Ce terme est notamment utilisé dans la lettre de revendication du meurtre, postée à Lépanges-sur-Vologne le 16 octobre 1984, semble-t-il avant même l’enlèvement de l’enfant d’après le cachet de la Poste. Signe que son auteur aurait joué directement un rôle. L’expression fut aussi employée par Marcel Jacob, ouvrier, lors d’une altercation avec Jean-Marie Villemin, devenu contremaître, deux ans avant le drame. Me Giuranna ne voit là qu’une banale opposition syndicale, « pas un mobile pour assassiner un petit garçon, c’est délirant ». Et « chef, c’est un mot que tout le monde employait » dans la famille, souligne Me Lagardette.
« Dissiper les rumeurs »
Le parquet général s’appuie aussi sur l’absence d’alibis « confirmés ou étayés », ce que conteste encore la défense. Trois décennies plus tard, les enquêteurs vont s’employer à vérifier les emplois du temps des différents protagonistes au regard de leurs déclarations antérieures. Et en procédant à de nouvelles auditions. Murielle Bolle, la belle-soeur de Bernard Laroche, premier suspect tué en 1985 par Jean-Marie Villemin, pourrait être entendue prochainement. En 1984, âgée de 15 ans, elle avait affirmé devant les gendarmes qu’elle était avec son beau-frère le jour du meurtre et avoir assisté à l’enlèvement de Grégory, avant de se rétracter trois jours plus tard.

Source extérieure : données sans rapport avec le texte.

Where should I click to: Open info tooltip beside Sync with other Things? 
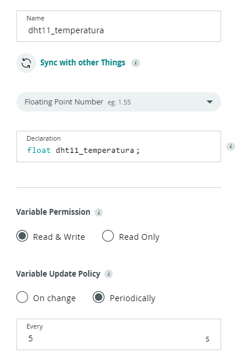[135, 63]
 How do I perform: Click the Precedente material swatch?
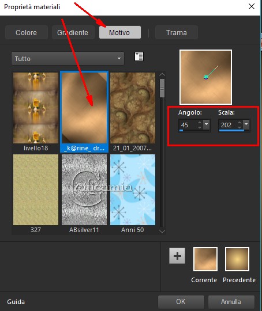(x=237, y=259)
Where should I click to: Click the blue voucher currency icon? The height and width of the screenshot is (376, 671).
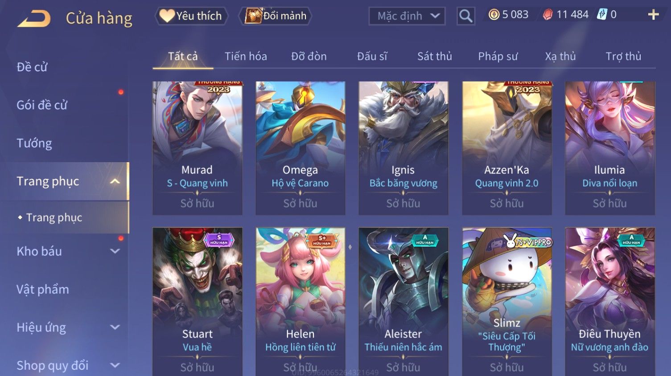602,14

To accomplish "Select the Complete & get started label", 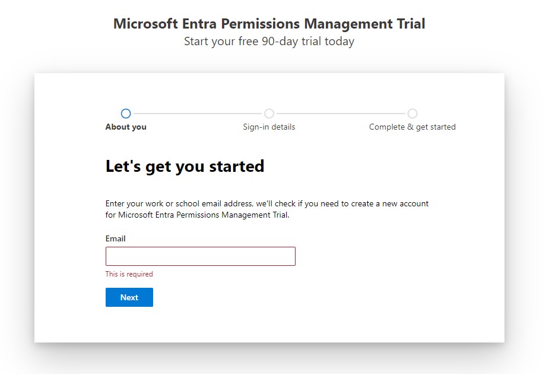I will (412, 127).
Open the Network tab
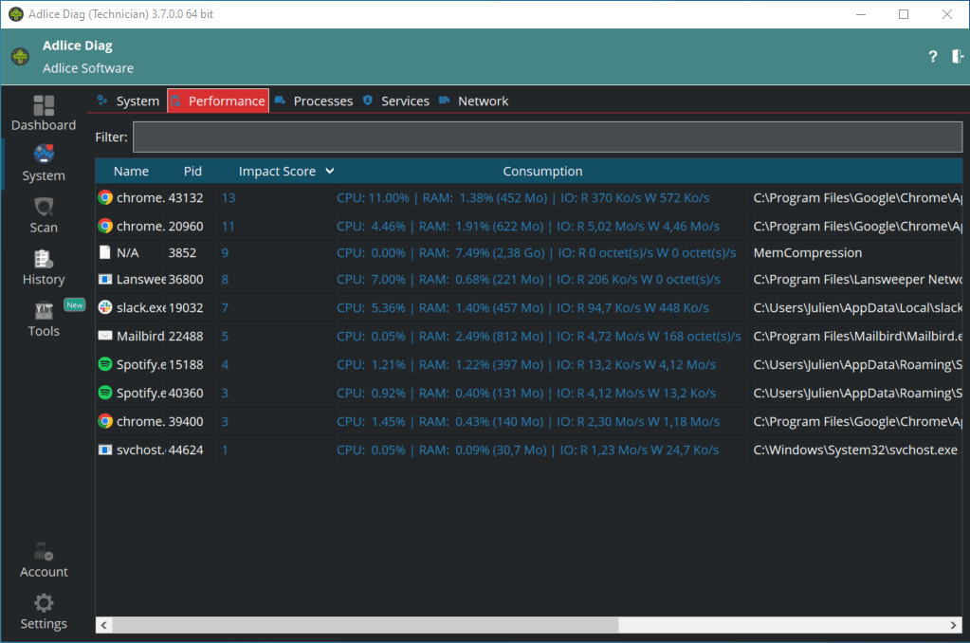970x643 pixels. (483, 101)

« Compte tenu du climat actuel, qui ressemble étrangement à celui qui régnait dans ce dossier fin 1984, il me semble important que les doutes et les rumeurs soient rapidement dissipés », a déclaré son avocat, Me Jean-Paul Teissonnière. Samedi dans une interview à L’Est Républicain, Valérie, fille de Marcel et Jacqueline Jacob qui a depuis longtemps « coupé les ponts avec eux », n’a pas exclu la culpabilité de ses parents.
« Ce n’est pas possible que ces gens-là aient quelque chose à voir » avec le meurtre, a rétorqué lundi Ginette Villemin, 61 ans, dont le défunt mari, Michel Villemin, oncle de Grégory, était très lié à Bernard Laroche, tout comme Marcel Jacob. Elle avait été placée en garde à vue la semaine dernière sans être mise en cause. Parce que les gendarmes lui ont posé « les mêmes questions » qu’il y a 32 ans, elle ne croit pas que la justice résoudra l’affaire un jour.